Held: The appeal should be allowed to the extent of substituting for the sum of $27,000 fixed by the Court of Appeal the sum of $28,953.85.

This was not a case in which the arbitrator enjoyed any particular advantage over the Court of Appeal by reason of having seen and heard the witnesses. The Court of Appeal was right in varying the award and in accepting the appraisal made by the third appraiser as furnishing the proper basis on which to fix the compensation. That appraiser, as pointed out by Guy J.A., had dealt carefully and methodically with the principles governing the fixing of compensation to be paid for expropriated property and applied them to the lands in question. The arbitrator had been led into error by attributing undue importance to the statements of the Minister of Industry and Commerce.

In arriving at his valuation of Parcel No. 3, which was $6,350, the third appraiser assumed that when subdivided it would yield only 39 lots.

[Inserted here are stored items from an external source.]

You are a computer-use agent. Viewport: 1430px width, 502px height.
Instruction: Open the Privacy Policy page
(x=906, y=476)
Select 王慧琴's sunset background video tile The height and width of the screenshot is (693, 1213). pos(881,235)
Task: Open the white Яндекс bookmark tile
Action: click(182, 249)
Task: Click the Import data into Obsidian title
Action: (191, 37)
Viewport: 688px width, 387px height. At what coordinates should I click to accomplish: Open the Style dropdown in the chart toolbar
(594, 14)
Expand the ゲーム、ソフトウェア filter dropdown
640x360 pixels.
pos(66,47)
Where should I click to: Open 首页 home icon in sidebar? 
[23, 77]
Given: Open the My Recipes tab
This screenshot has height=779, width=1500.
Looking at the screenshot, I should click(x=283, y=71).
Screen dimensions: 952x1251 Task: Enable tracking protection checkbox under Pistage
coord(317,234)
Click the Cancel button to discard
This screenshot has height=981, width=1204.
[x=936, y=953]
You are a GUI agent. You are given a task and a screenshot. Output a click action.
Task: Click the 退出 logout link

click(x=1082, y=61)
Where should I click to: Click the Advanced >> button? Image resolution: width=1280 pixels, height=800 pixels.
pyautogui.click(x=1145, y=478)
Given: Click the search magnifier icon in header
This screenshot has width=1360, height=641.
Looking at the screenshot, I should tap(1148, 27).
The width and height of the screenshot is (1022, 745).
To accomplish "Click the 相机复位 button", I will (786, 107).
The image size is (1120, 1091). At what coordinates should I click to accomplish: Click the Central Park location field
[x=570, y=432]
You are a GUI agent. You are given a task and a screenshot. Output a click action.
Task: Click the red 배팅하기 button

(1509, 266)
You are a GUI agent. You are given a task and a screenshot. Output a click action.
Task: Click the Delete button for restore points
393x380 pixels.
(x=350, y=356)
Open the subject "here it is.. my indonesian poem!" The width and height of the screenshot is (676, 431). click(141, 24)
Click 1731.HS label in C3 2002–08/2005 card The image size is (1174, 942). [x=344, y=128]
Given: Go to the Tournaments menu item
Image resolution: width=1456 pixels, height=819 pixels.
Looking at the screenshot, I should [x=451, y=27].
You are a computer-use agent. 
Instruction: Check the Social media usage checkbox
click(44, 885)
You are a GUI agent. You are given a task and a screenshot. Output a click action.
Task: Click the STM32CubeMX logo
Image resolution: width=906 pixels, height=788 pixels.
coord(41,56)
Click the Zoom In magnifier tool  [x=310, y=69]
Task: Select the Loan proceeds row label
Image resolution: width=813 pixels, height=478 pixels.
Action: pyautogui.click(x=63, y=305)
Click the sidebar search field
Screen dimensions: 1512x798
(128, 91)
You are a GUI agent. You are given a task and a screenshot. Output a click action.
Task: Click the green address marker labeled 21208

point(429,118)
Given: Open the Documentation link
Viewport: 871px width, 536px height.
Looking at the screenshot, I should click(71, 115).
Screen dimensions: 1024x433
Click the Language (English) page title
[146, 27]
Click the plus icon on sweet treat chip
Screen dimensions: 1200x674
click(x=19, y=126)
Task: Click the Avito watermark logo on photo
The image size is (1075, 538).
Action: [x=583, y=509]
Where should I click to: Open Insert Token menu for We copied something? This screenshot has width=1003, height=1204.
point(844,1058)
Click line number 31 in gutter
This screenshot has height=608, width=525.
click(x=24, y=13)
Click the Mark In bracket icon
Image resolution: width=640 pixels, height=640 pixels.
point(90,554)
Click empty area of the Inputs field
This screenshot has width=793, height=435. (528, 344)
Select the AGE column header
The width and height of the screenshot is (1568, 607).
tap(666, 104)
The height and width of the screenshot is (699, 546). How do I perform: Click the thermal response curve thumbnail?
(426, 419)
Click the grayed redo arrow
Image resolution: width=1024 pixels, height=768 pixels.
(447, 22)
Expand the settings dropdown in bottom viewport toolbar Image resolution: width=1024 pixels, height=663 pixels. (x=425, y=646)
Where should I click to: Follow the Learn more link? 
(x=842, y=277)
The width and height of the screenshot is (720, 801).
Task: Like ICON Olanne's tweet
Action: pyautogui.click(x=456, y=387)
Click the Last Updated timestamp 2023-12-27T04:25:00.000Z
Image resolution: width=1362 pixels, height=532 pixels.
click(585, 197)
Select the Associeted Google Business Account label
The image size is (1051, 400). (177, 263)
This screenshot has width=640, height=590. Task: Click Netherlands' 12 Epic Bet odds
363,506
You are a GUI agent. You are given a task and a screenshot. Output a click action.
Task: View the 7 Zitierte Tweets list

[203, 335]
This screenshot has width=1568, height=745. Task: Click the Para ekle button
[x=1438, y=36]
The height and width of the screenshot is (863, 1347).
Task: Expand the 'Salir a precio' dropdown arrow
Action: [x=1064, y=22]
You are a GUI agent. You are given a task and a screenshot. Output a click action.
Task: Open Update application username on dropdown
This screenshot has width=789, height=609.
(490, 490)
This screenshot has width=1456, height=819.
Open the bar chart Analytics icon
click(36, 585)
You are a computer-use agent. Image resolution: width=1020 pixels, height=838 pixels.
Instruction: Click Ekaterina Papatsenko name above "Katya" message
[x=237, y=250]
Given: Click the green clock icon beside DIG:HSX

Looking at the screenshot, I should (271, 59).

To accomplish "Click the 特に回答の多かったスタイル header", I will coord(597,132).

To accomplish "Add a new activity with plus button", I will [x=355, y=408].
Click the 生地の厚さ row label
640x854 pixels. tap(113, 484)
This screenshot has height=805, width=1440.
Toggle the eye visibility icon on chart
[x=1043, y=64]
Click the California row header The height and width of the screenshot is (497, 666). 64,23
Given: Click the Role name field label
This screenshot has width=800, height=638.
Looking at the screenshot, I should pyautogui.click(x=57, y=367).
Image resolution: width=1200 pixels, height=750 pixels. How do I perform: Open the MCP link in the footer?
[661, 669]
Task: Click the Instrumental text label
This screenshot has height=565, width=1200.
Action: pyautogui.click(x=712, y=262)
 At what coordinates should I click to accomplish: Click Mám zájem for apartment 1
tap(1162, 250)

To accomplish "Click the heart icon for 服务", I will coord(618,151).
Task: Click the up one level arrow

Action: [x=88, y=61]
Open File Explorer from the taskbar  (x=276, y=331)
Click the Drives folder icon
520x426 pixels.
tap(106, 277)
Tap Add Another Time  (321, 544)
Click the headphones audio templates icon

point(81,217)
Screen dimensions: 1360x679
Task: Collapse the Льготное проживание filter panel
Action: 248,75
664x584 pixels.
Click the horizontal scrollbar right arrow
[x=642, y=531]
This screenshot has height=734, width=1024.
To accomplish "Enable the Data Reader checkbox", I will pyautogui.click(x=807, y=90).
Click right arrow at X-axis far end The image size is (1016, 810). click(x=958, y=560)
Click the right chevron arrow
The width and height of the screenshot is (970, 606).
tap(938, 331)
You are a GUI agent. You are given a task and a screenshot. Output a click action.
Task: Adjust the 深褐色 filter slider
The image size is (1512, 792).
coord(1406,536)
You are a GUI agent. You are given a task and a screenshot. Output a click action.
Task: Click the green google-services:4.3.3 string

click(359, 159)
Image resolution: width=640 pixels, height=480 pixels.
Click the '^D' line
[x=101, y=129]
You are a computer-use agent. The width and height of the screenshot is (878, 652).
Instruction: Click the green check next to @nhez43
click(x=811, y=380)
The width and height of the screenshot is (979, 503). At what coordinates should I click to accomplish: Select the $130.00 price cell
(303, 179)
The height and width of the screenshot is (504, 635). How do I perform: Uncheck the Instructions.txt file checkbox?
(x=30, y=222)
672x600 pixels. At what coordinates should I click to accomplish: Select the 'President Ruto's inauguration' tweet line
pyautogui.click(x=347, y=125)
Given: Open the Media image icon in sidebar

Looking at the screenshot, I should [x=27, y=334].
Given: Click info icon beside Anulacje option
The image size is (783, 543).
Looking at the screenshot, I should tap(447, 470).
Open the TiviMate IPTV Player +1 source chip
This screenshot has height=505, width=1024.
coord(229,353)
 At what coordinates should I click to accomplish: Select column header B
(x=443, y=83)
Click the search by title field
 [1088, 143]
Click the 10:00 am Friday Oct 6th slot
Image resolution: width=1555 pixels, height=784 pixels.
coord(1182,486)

It was, however, agreed by counsel and stated in a letter to the arbitrator that this number should have been 51 instead of 39. In view of this admission the figure of $8,303.85 should be substituted for that of $6,350 and consequently the total awarded by the Court of Appeal should be increased by $1,953.85.

APPEAL from a judgment of the Court of Appeal for Manitoba1, allowing an appeal from an arbitration award respecting compensation for expropriated lands. Appeal allowed to limited extent.

A. Kerr Twaddle and George A. Brown, for the appellants.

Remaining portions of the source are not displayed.